De son côté, Cappiello a soutenu que « les médias ont honte d'affirmer utiliser des outils d'intelligence artificielle. Je pense qu'ils doivent le dire et faire savoir à leur public que ce contenu a été généré par l'IA, dans le cadre de leur éducation aux médias. » Il a demandé à Rosental si le journalisme devra renforcer ses méthodes d'investigation et de vérification des sources, ce que l'intelligence artificielle ne permet pas.
« Un journaliste américain a déclaré qu'il fallait traiter l'intelligence artificielle comme un stagiaire à qui l'on confie une tâche, mais qu'on ne l'utiliserait pas directement pour publier, car c'est un apprentissage. On l'utilise pour compléter, pour accroître l'efficacité, mais pas pour remplacer le travail journalistique », a répondu Alves.
Parmi les questions posées par le public présent au débat, le spécialiste brésilien a été interrogé sur « les attaques très virulentes de Trump contre la presse, et Milei, qui affirme que nous ne détestons pas suffisamment les journalistes. Quelle recommandation donneriez-vous face à une attaque aussi virulente de la part d'un acteur gouvernemental ? »

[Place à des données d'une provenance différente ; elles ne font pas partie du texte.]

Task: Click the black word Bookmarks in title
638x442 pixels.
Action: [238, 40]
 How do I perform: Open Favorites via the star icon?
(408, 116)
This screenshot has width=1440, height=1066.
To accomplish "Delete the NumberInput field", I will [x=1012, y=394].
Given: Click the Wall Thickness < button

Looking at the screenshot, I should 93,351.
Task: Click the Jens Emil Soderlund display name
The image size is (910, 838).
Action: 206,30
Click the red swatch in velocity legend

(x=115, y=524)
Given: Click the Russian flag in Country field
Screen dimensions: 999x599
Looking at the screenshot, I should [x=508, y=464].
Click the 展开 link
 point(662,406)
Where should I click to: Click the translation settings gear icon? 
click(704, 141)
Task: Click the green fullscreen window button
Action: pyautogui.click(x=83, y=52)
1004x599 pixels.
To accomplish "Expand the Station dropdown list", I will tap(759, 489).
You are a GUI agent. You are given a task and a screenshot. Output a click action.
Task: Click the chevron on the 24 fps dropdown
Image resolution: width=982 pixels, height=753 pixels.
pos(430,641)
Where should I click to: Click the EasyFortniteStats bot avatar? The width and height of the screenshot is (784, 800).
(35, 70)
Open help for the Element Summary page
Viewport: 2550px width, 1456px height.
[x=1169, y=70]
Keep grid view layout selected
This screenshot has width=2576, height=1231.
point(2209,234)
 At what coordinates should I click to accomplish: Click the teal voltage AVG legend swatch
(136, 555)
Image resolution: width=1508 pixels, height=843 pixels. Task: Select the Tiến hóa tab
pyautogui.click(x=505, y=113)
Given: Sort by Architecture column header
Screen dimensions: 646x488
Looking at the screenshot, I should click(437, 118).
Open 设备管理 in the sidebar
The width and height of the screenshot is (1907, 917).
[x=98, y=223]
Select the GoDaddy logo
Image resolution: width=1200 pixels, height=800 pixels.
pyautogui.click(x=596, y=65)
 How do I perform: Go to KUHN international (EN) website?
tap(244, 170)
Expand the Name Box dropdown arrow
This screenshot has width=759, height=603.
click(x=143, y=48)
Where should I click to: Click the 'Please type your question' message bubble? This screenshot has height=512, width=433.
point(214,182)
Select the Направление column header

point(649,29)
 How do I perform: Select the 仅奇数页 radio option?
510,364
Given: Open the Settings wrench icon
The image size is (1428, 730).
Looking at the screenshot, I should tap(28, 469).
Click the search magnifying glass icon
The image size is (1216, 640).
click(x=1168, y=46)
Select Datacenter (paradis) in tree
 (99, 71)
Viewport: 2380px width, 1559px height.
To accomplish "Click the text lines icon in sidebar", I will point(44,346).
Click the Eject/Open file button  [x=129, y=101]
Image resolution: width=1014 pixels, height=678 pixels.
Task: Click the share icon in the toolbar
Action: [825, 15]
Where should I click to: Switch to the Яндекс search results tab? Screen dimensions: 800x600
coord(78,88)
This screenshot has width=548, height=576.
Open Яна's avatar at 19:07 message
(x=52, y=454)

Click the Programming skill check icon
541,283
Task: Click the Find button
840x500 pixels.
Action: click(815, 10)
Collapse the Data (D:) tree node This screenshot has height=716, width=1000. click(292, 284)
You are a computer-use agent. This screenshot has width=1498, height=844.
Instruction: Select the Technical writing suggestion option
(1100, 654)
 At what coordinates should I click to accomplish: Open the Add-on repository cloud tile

« Nous assistons à une attaque frontale contre la démocratie. La tendance autoritaire de Trump, qui ignore toutes les normes, est un processus très destructeur, et l'une des premières mesures prises par les gouvernements des pays touchés est de s'en prendre à la presse, afin que les gens ne croient pas les journalistes. De plus, ces personnes aux tendances autoritaires estiment que le journalisme est inutile, car les puissants veulent parler directement à leur peuple, sans intermédiaires. C'est un moment crucial pour défendre le journalisme. Mais nous ne pouvons pas utiliser les mêmes armes qu'eux ; nous nous appuyons sur la vérité vérifiée », a répondu Alves à la fin du débat.